L’OMS appelée à reconnaître une crise sanitaire planétaire
Alors que s’ouvre à Genève la 79e Assemblée mondiale de la santé, une commission paneuropéenne indépendante sur le climat et la santé demande à l’Organisation mondiale de la santé de reconnaître officiellement le réchauffement climatique comme une urgence mondiale de santé publique.
Scientifiques, experts et anciens ministres de la Santé estiment qu’une telle déclaration permettrait de déclencher une réponse internationale plus coordonnée face à une crise qui dépasse désormais largement le cadre environnemental.
“La crise climatique n’est plus une menace future”
Pour les membres de cette commission, les conséquences sanitaires du réchauffement ne relèvent plus d’un scénario à venir mais d’une réalité déjà observable à grande échelle.
L’ancienne Première ministre islandaise Katrín Jakobsdóttir, qui préside la commission, affirme que le dérèglement climatique affecte désormais simultanément la santé publique, l’accès à l’eau, la sécurité alimentaire, l’énergie et la stabilité des États.
Les experts estiment qu’en l’absence d’une mobilisation plus forte, des millions de personnes continueront d’être exposées à des risques sanitaires directement liés aux vagues de chaleur, à la pollution atmosphérique ou aux événements climatiques extrêmes.
Pollution et chaleur extrême : une mortalité en hausse
Selon les données relayées par la commission, la pollution liée aux énergies fossiles provoquerait chaque année plus de 600 000 décès en Europe.
Les vagues de chaleur représentent également une menace croissante. En 2024, environ 63 000 personnes seraient mortes en Europe à cause des températures extrêmes. Les projections pour 2025 montrent une aggravation continue, avec une part importante des décès estivaux désormais associée au réchauffement climatique.
Le continent européen se réchauffe aujourd’hui environ deux fois plus vite que la moyenne mondiale, accentuant les phénomènes de chaleur urbaine dans de nombreuses métropoles.
Même les régions les plus riches deviennent vulnérables
Des travaux relayés par l’Institut de Barcelone pour la santé mondiale montrent que les territoires les plus favorisés économiquement ne sont pas nécessairement protégés contre les fortes chaleurs.
Dans plusieurs grandes villes européennes, la densité urbaine, l’omniprésence du béton et la faible présence de végétation renforcent les effets d’îlots de chaleur. Les chercheurs soulignent ainsi qu’un niveau de vie élevé protège davantage contre le froid que contre les températures extrêmes.
L’Afrique et l’Asie parmi les régions les plus exposées
Au-delà de l’Europe, les experts alertent également sur la vulnérabilité croissante des régions africaines et asiatiques face au réchauffement climatique.
Dans le Sahel et plusieurs grandes villes africaines, les épisodes de chaleur extrême, les sécheresses prolongées et les tensions sur les ressources en eau exercent déjà une forte pression sur les systèmes de santé.
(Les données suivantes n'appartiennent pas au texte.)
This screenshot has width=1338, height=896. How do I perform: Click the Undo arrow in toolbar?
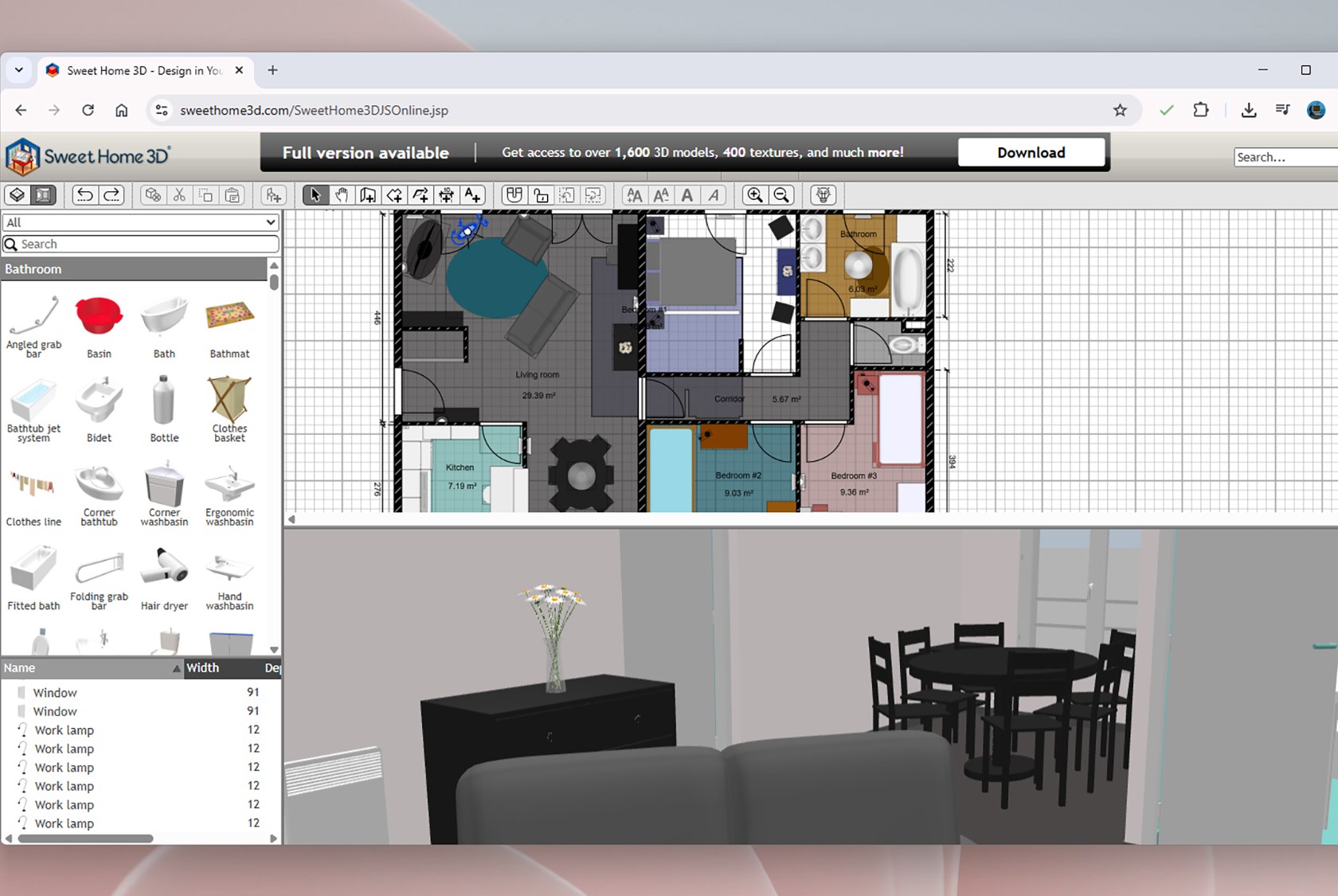tap(84, 195)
Des métropoles comme Lagos ou Niamey figurent parmi les espaces urbains confrontés à une combinaison de croissance démographique rapide et d’exposition climatique élevée.
En Asie du Sud, les records de température se multiplient également. En Inde, plusieurs villes ont récemment dépassé les 46 °C lors d’épisodes de chaleur exceptionnels. Des climatologues estiment que certaines zones pourraient, à terme, atteindre des seuils thermiques critiques pour la santé humaine.
Au Pakistan, la ville de Karachi a enregistré plus de 44 °C ces dernières semaines, provoquant plusieurs décès liés à la chaleur.
Le climat désormais considéré comme un enjeu de sécurité globale
Pour la commission, le changement climatique doit désormais être traité comme une question de sécurité sanitaire mondiale. Les experts appellent les gouvernements à intégrer pleinement le risque climatique dans leurs politiques publiques, y compris dans les domaines de la santé, de l’urbanisme, de l’énergie et de la sécurité nationale.
Cette approche traduit une évolution profonde des débats internationaux : le réchauffement n’est plus uniquement perçu comme un défi environnemental, mais comme un facteur susceptible d’aggraver les crises sociales, migratoires, alimentaires et sanitaires à l’échelle mondiale.